• [YOUR TASK] Print nothing except the lines of the listing below from the line with "Image resolution: width=441" to the line with "Expand dropdown for", each exactly as written, both ends included.

• [SUPPLIED DATA]
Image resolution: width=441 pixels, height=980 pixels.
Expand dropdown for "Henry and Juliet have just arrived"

...

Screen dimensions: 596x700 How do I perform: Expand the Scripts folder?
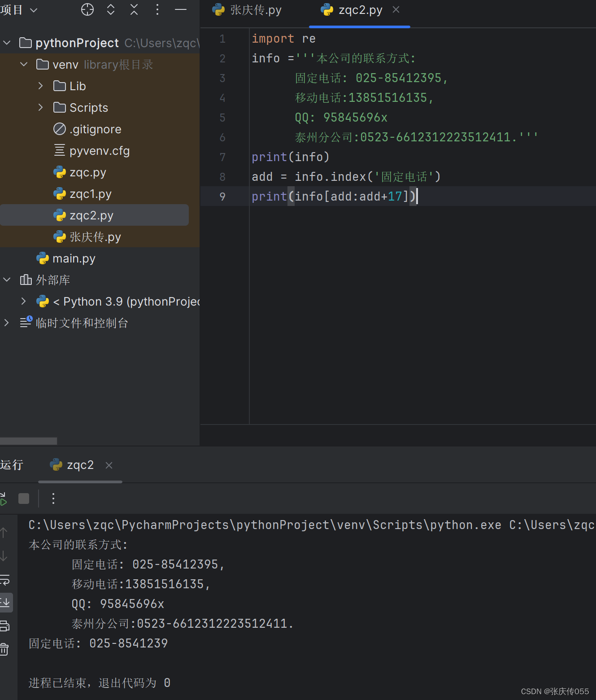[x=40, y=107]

...

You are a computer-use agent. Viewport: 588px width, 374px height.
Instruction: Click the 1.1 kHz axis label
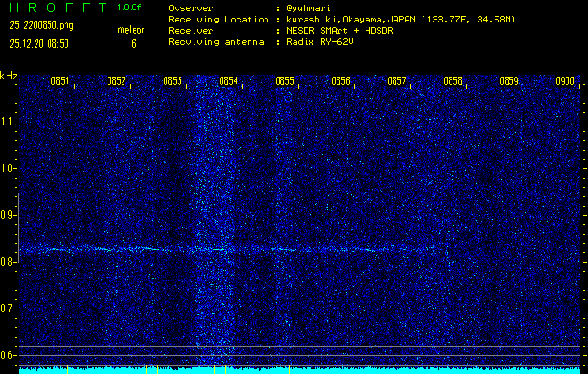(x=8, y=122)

• [OUTPUT]
Image resolution: width=441 pixels, height=980 pixels.
Expand dropdown for "Henry and Juliet have just arrived"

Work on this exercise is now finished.